Extract:
Pursuant to the debate on decorations and recognition (I'm sure Michael will correct me with the proper term), I read an interesting book on the administration of the British Army in WWI titled Call to Arms by Charles Messenger.  With the introduction of the Wound Stripe and the Service Chevrons :

_"originally discussed by the Army Council in April 1917, the Adjutant General had commented: 'By the time we had finished [the] only place left for decoration would be the seat of Tommy's trousers.'  Nevertheless, the measure was generally welcomed.  One advantage of the chevrons and wound stripes, according to Charles Carrington, was that one could at a glance take in a soldier's combat record:  'Look at a man you meet on a leave-train: his cap-badge tells you he belongs to a good fighting regiment, but since he has four blue chevrons and no wound-stripe you may be confident he has a safe job down the line.  His neighbour who had one chevron and two wound-stripes has had a very different war."_


Some debates will probably never go away (until we've got the uniform I posted above)?


----------



## geo (6 Dec 2006)

well.... coming to Canadians in the near future:.........

here are the results of discussion on the subject of ''Patches''

In the end, there will be two patches. The combat action patch, in gold and silver.... and the Combat Mission patch.

CAP - Gold, for those involved with combat ops, offensive and defensive. So you shoot and the bad guys are shooting back.

CAP - Silver, for those who fire at the bad guys, but the bad guys are not firing back... the gunners for example.

CMP - for those involved in convoy IED strikes, effective enemy indirect fire (mortar/missile) on their base/positions...

The CDS wants these on DEUs, and on combats. So this is an award, not a skill badge. 

EDIT:  fixed the title


----------



## Trinity (6 Dec 2006)

link maybe

sounds interesting..  I'd like to see the source

(not that I distrust you)

But i'm sure there has to be more to it than that.
I like the gritty details


----------



## geo (6 Dec 2006)

being disseminated - following meeting of area head shed at Ottawa puzzle palace.
I was told to disseminate widely................ details and instructions should follow shortly


----------



## Trinity (6 Dec 2006)

geo said:
			
		

> being disseminated - following meeting of area head shed at Ottawa puzzle palace.
> I was told to disseminate widely................ details and instructions should follow shortly



rgr that...

fair enough.


----------



## armyvern (6 Dec 2006)

Recorded data:
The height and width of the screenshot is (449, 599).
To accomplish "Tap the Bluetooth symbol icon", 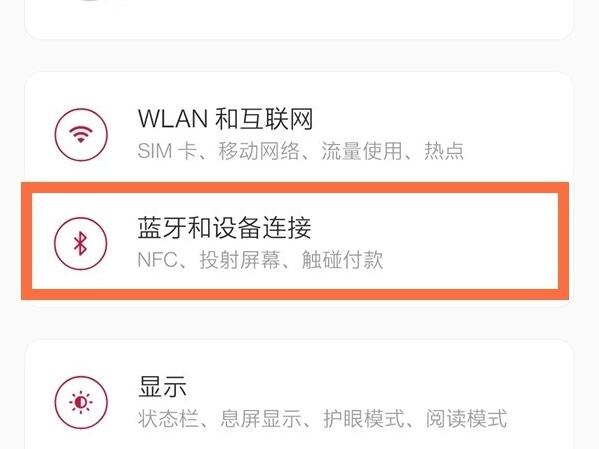I will click(x=81, y=243).
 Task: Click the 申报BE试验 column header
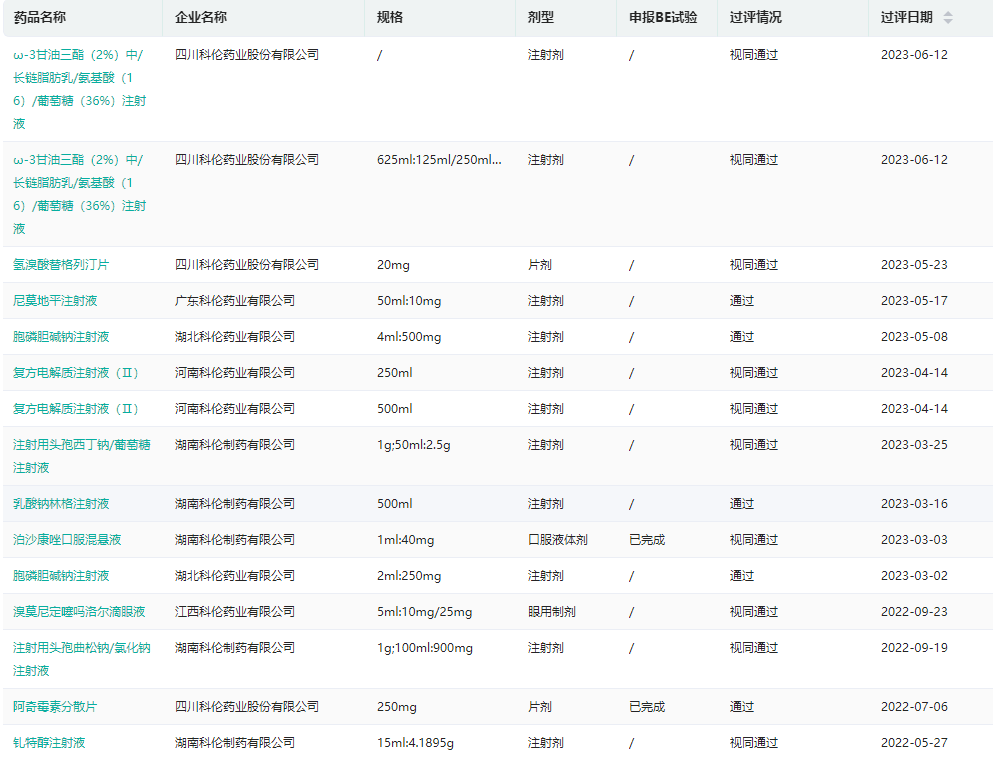point(663,18)
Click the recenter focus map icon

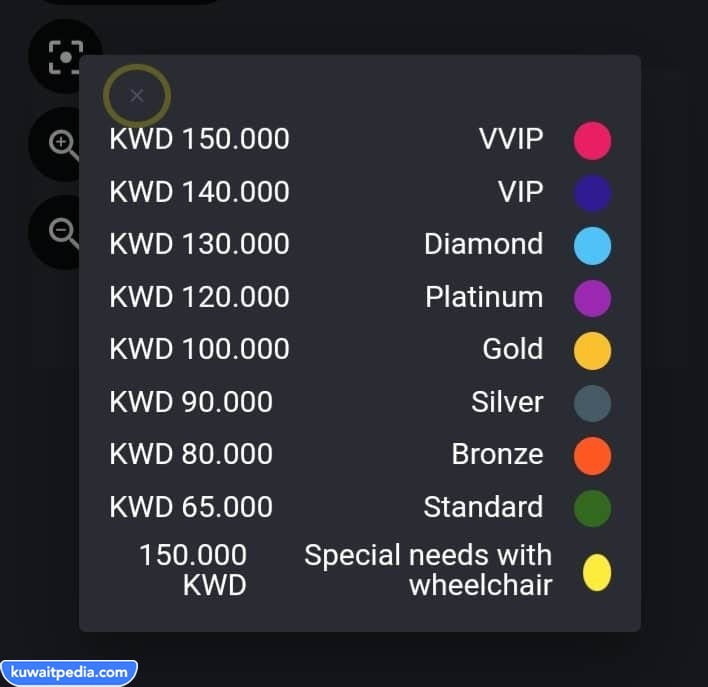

Problem requirements:
Decide whether each statement below agrees with the thread on service chevrons and combat patches. Answer yes or no for each, and quote the words from the thread that decide it.
1. The Army Council first discussed the wound stripe and service chevrons in 1916.
2. The silver combat action patch is for those who fire at the enemy while the enemy does not fire back.
3. The new patches are meant to be skill badges.
You won't need the records for this.

The solution:
1. No: "originally discussed by the Army Council in April 1917"
2. Yes: "CAP - Silver, for those who fire at the bad guys, but the bad guys are not firing back"
3. No: "So this is an award, not a skill badge."